Watching two seemingly invincible towers holding some of the brightest minds in the country collapse, America felt a collective chill down its spine.
Watching the heart of the nation’s defense awash in smoke and flames, Congress fleeing Washington, the nerve centers of perhaps the most powerful nation in the history of the world shut down and evacuated, Americans’ sense of security was shattered with the force of a Boeing 757.
Watching halfway across the world, as joyous shouts and festive gunfire shot through the air in some parts of the Middle East, the anger of Americans penetrated deep into their blood, their marrow, their very souls.
And this is exactly the reaction the perpetrators designed. But they designed much more than that.
The word “terrorism” connotes fear itself, the kind of shock and horror that paralyzes reason. Yesterday’s terrorists succeeded in hitting three symbolic targets, in killing thousands, and in producing the initial shock that brought the nation to a standstill.
But we cannot let it bring us to our knees. President Bush, Congress, the federal agencies and all Americans cannot let the terrorists succeed in the long term. We cannot let this paralyzing fear run rampant; we cannot let it grip the nation so tightly that it chokes reason – and, in this way, permit the attack to continue indefinitely.
Such fear can continue to shake the foundation of America in many ways. It can sink confidence in the stock market, bringing about a panic that sends the nation into a downward spiral. It can destroy faith in the government as a whole. But worst of all, such fear can drown reason and perspective; the desperate and understandable search for a restored sense of security can trample our very creed of “liberty and justice for all.”
Justice cannot be delivered out of mere anger, out of raw emotion. We cannot right this wrong by indiscriminate attacks against civilians, nor can we attack blindly against those who insensitively celebrate our tragedy. Such attacks serve only to bring America down to the level of these cowards; it would compromise our creed for a temporary, shallow feeling of satisfaction. We must single out only the guilty and bring them to justice.
Such a wait can be painful as anger continues to boil, but preservation of the American Ideal – the preservation that has cost so many lives over the last 225 years – demands no less. Justice out of deliberation, rather than reckless retaliation out of anger, can be the only answer.
The threat to liberty is equally strong, not from the cowardly attacks of stealthy terrorists but from the fear that lends itself to totalitarian measures. The panic can lead Americans to voluntarily cede their own liberties, trading them for an ultimately hollow sense of security.

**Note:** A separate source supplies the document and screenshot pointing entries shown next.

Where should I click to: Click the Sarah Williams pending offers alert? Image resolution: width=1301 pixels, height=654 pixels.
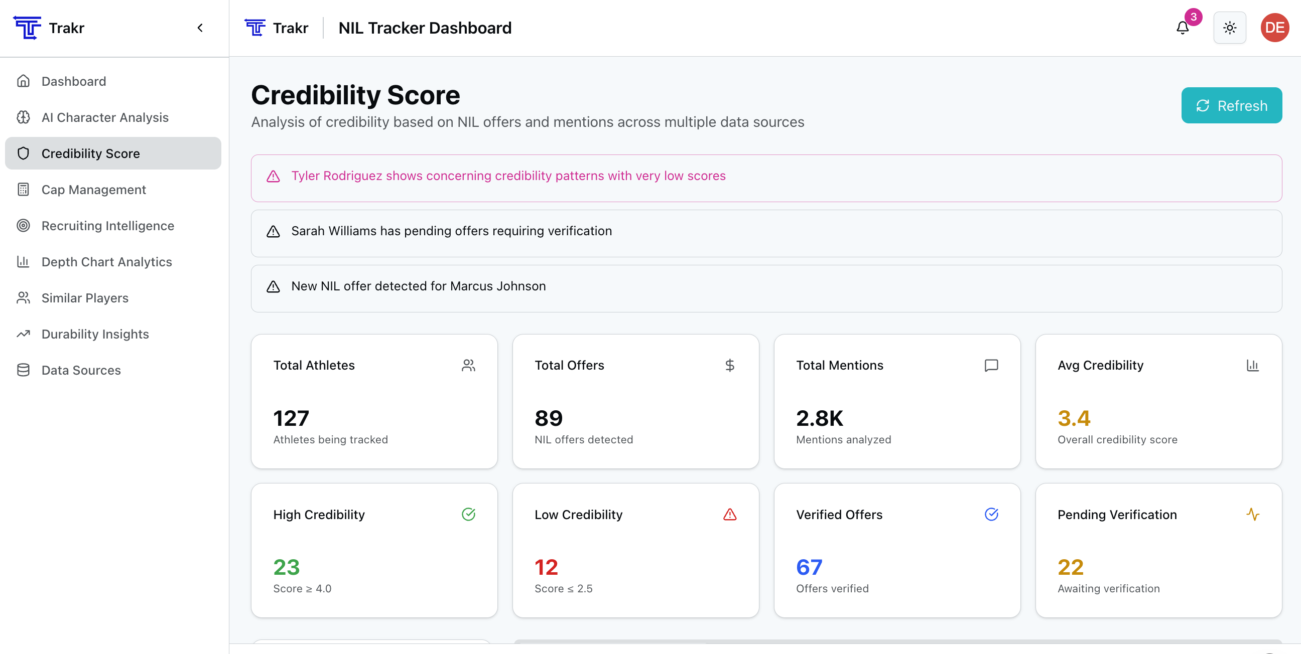tap(451, 231)
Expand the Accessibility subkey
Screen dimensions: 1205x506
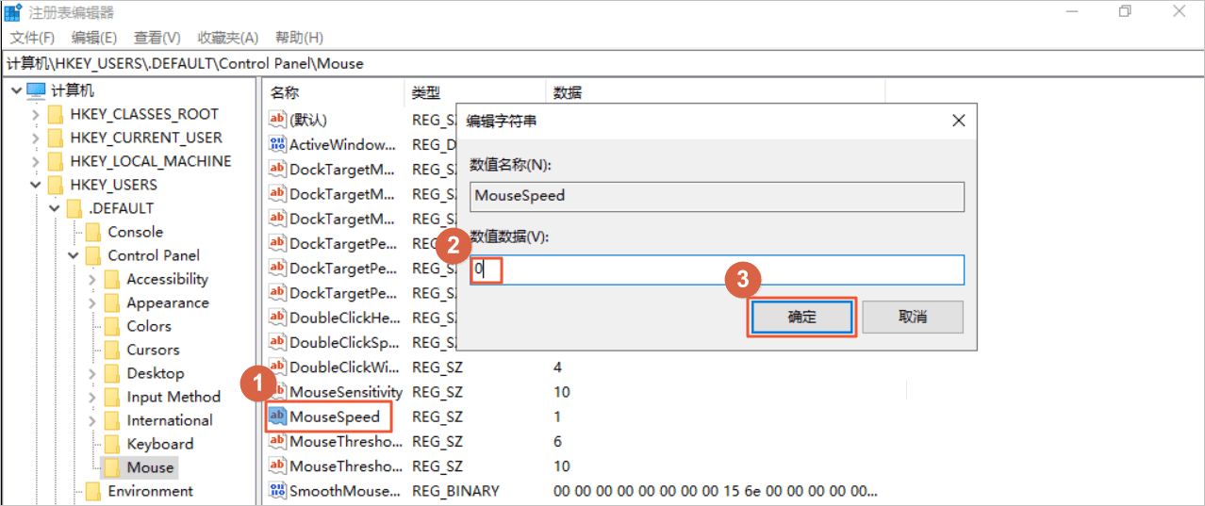point(91,280)
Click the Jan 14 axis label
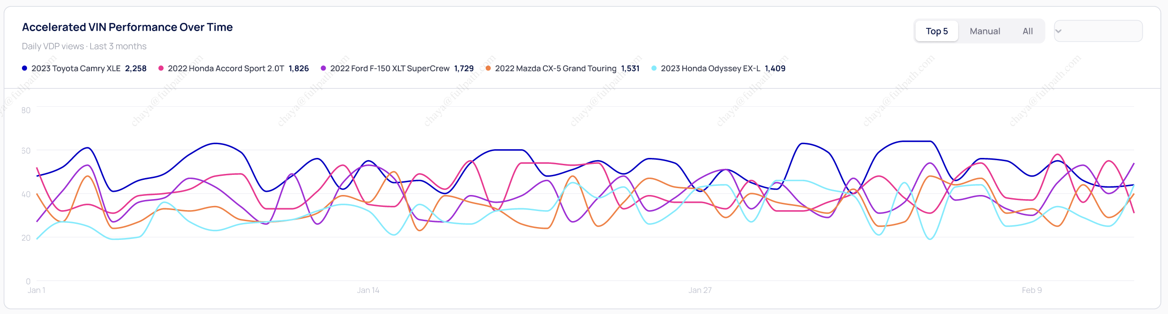The height and width of the screenshot is (314, 1168). [368, 290]
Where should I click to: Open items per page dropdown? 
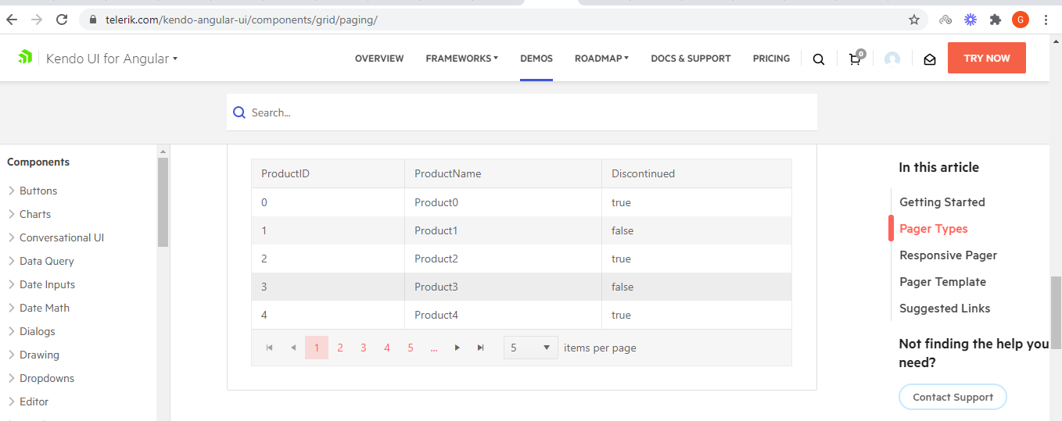[531, 348]
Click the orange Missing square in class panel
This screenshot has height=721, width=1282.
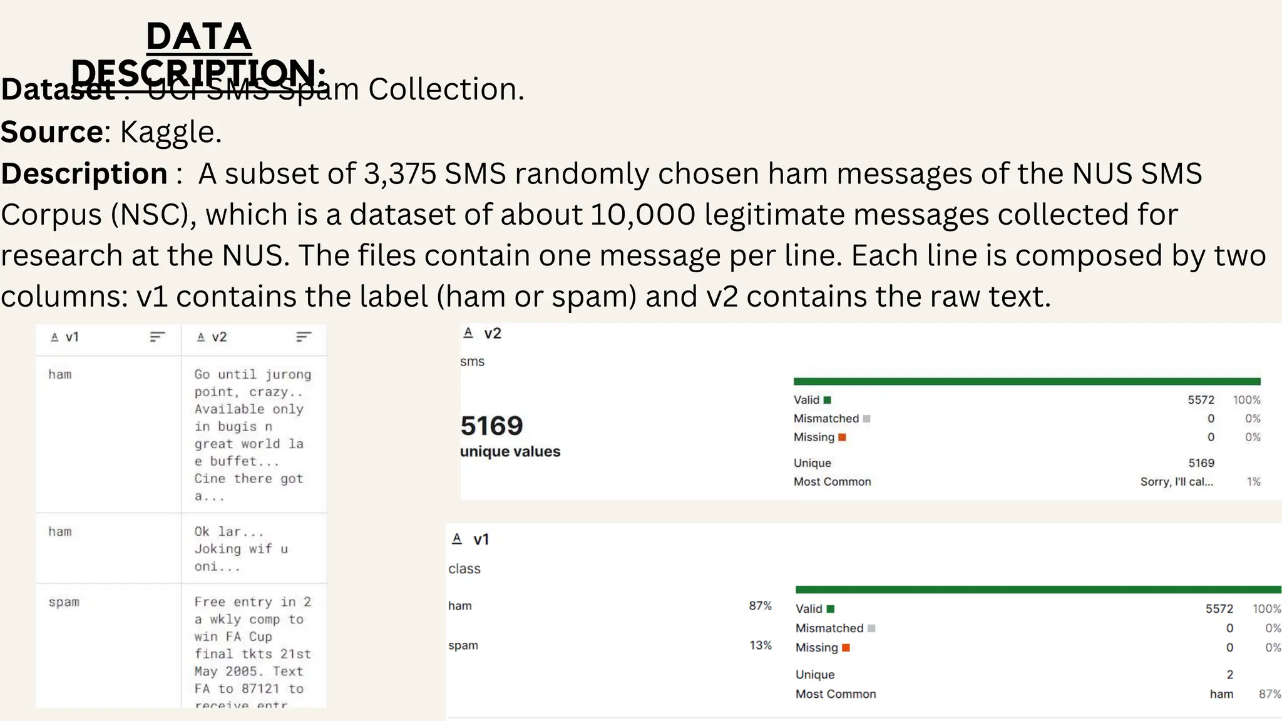pos(846,648)
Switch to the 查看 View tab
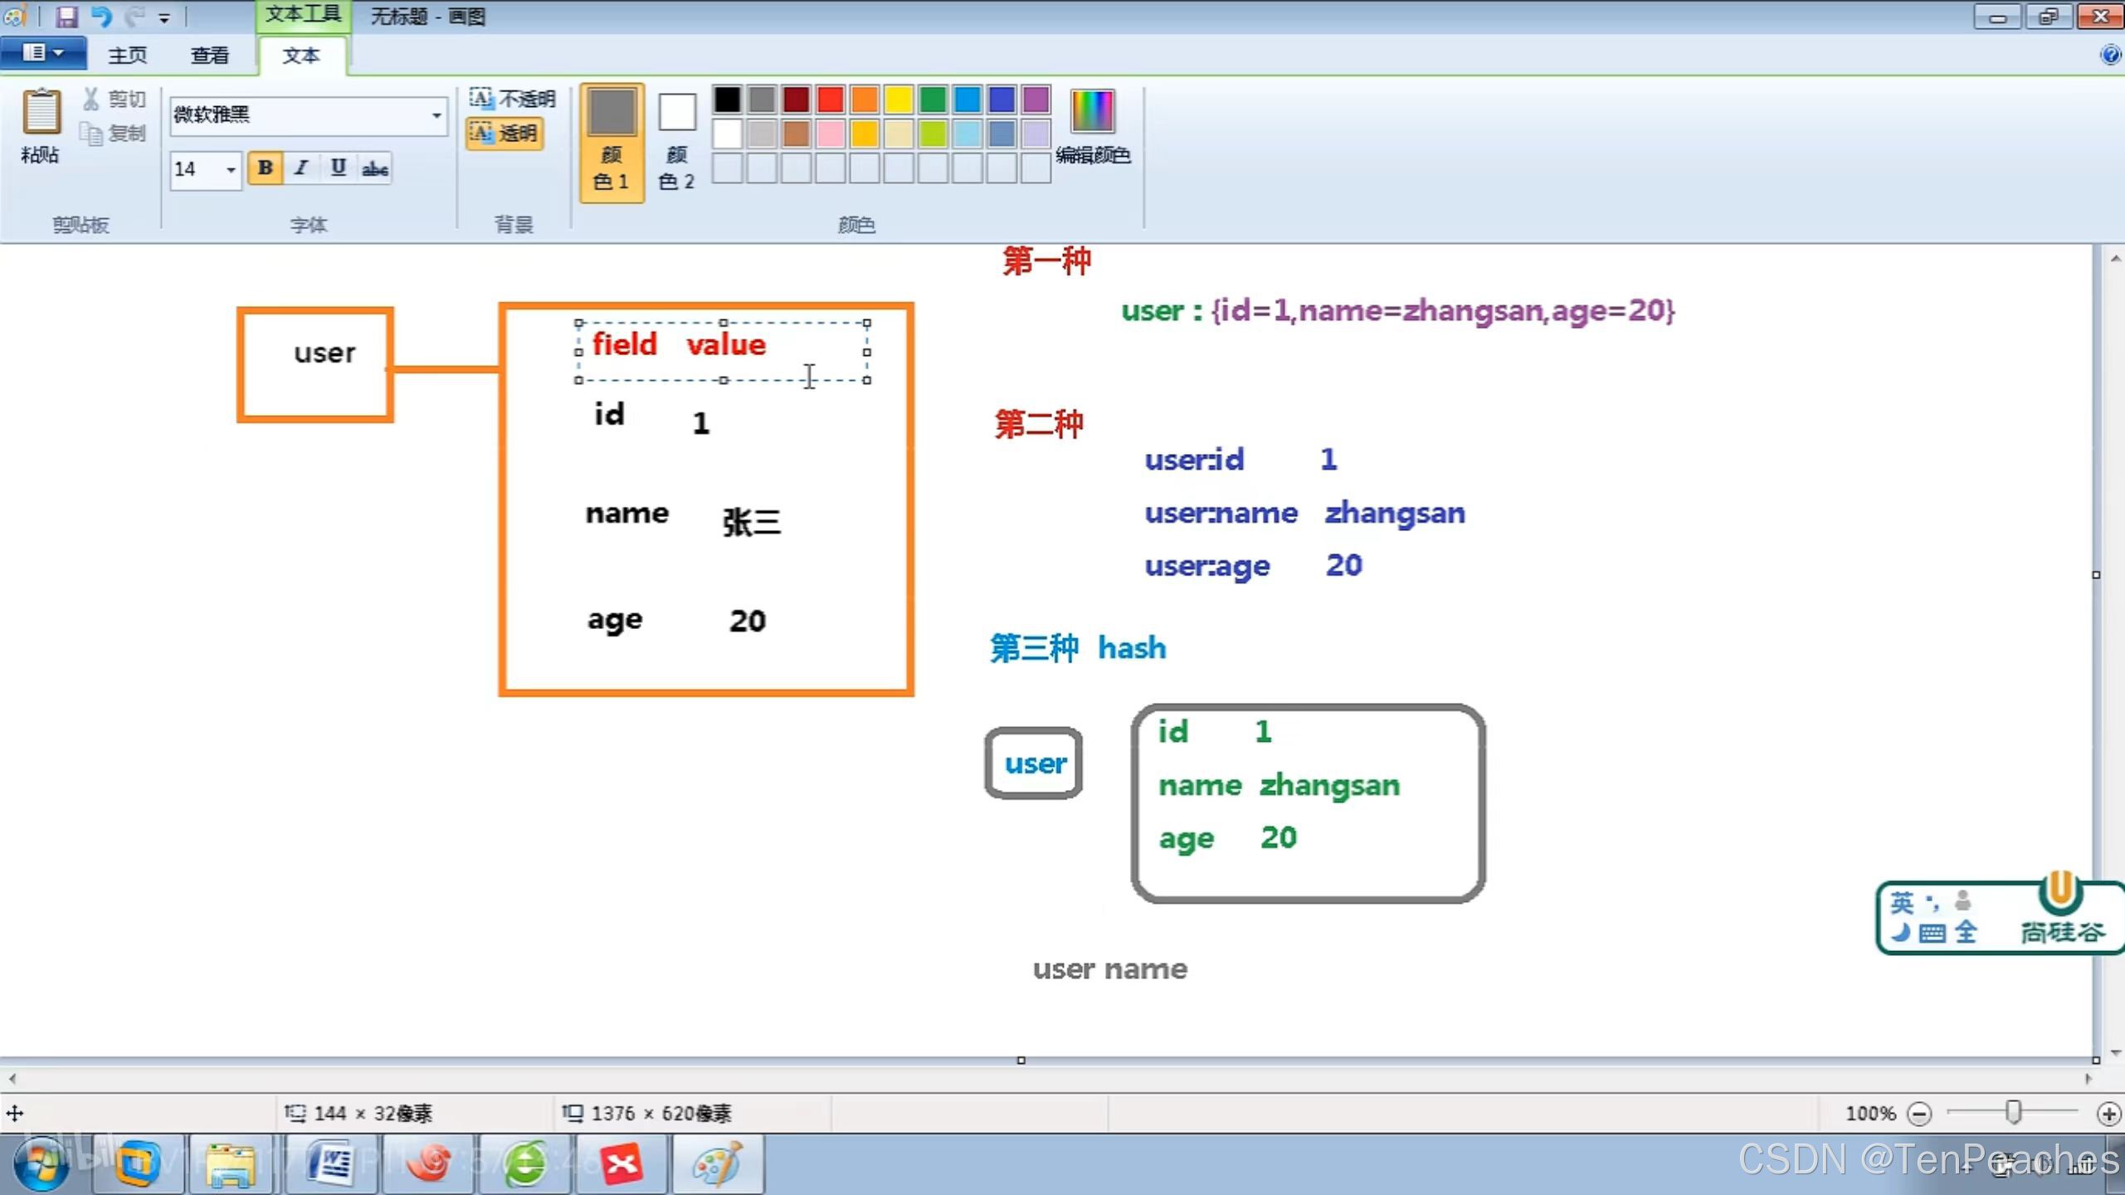This screenshot has height=1195, width=2125. click(209, 55)
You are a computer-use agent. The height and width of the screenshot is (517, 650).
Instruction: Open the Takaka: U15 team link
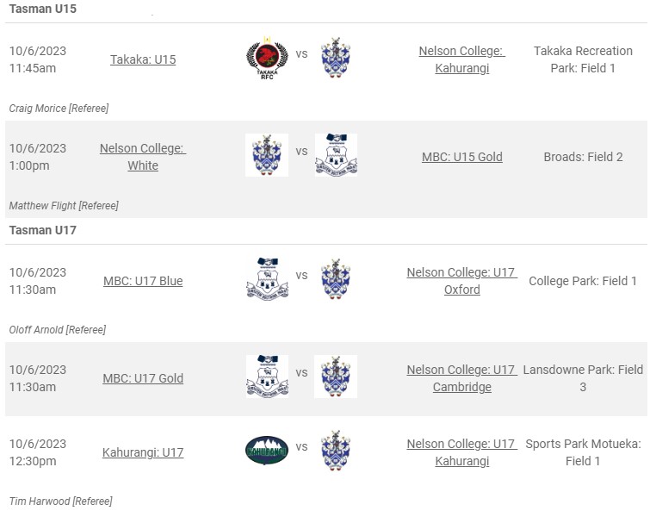(143, 59)
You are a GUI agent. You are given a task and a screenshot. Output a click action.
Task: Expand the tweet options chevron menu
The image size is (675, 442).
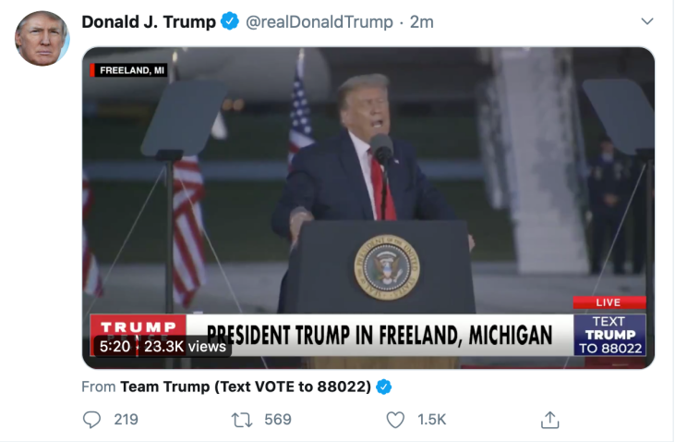point(647,21)
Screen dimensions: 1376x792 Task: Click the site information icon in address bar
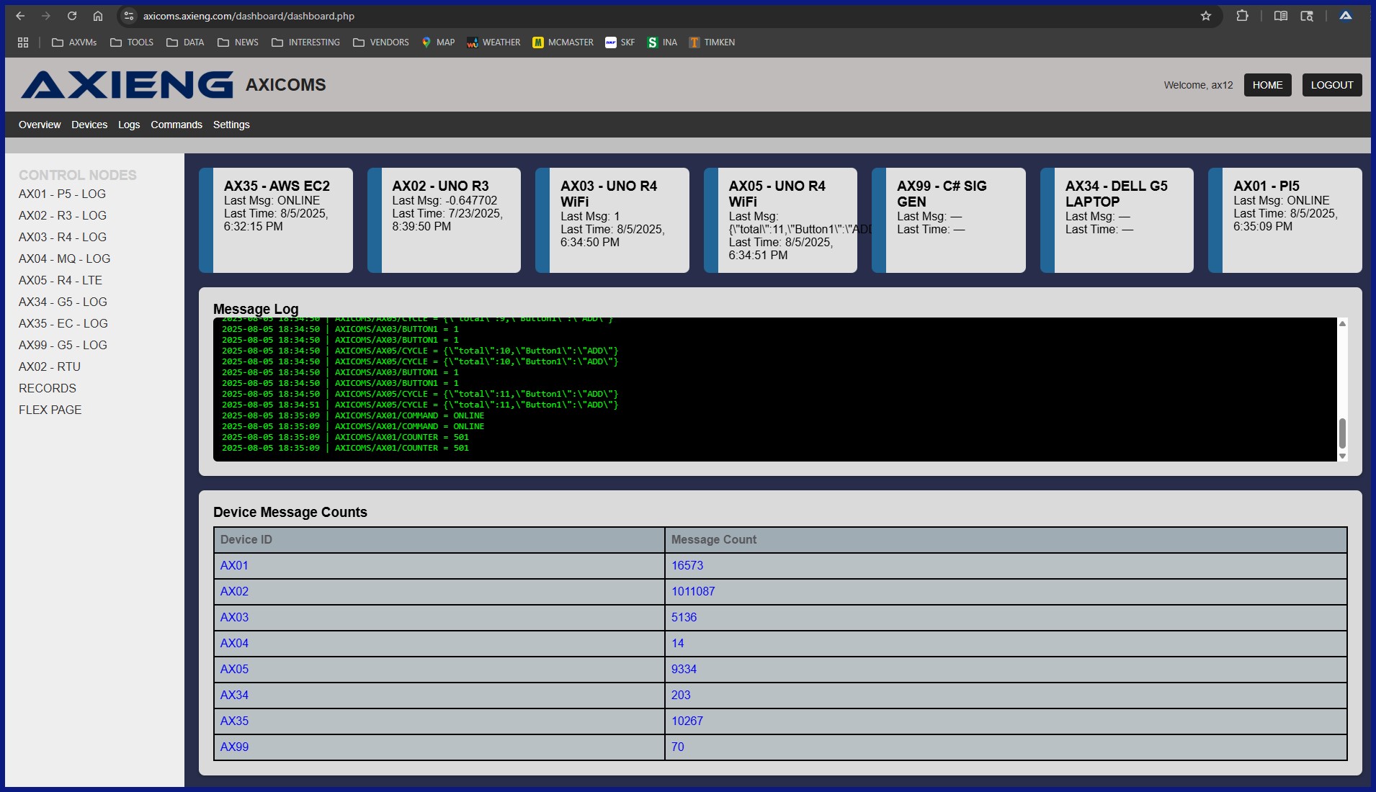coord(129,15)
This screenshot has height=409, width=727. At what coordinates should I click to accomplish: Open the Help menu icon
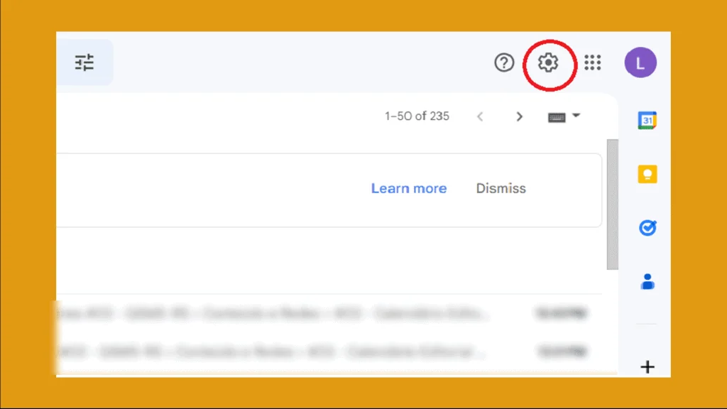point(503,62)
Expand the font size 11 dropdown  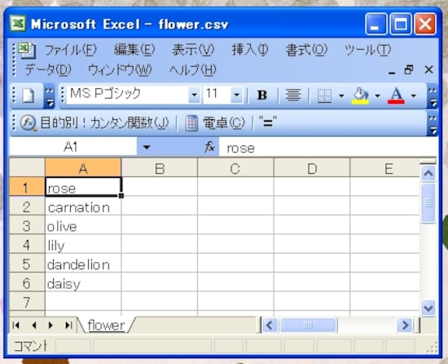(x=236, y=95)
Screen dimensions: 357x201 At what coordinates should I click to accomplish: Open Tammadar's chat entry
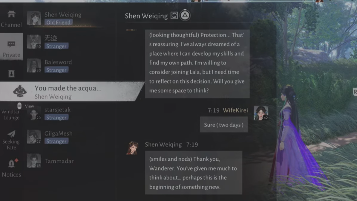click(66, 161)
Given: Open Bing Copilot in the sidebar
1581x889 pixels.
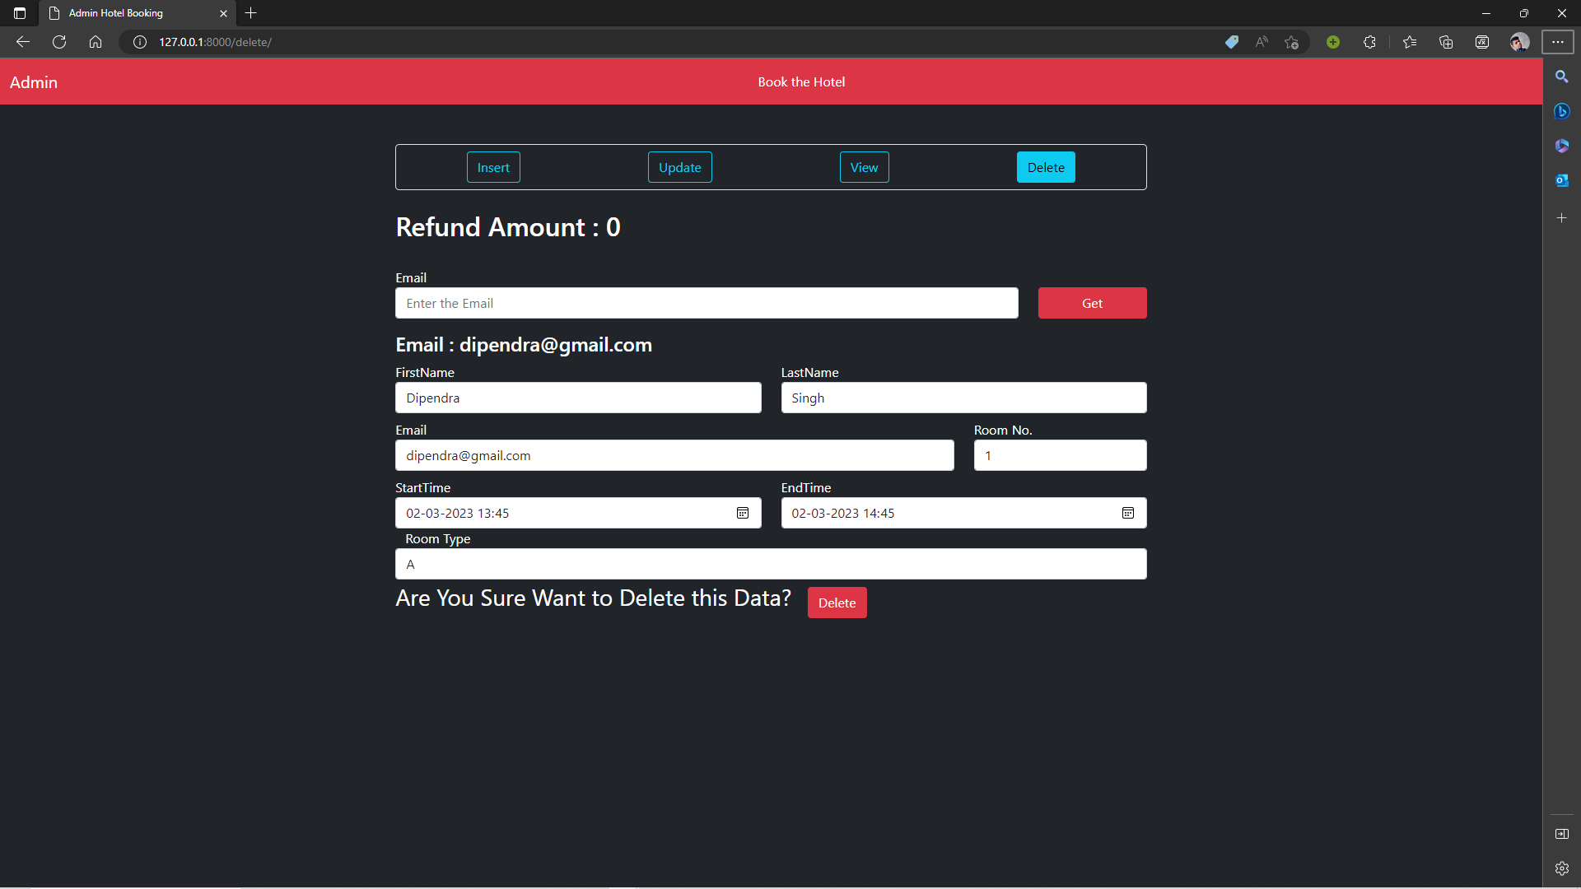Looking at the screenshot, I should click(1562, 111).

Allowing constant government surveillance, limiting travel, making the private into public – all these are tempting options to Americans wishing to restore a feeling of safety to a world different than the one they used to know.
But amid the terror, the American creed must live on. The initial damage of Tuesday morning has ended; the remaining destruction now depends on the resolve of the American people to resist actions out of panic and anger. American principles are easy to adhere to in times of peace and prosperity, but maintaining them in the face of unspeakable tragedy is the true test of our nation’s honor.
And we must pass this test. If we do not, this weak attack by individuals upon the America, upon the creed of “liberty and justice for all,” will ultimately prove more successful than any cowardly terrorist could imagine.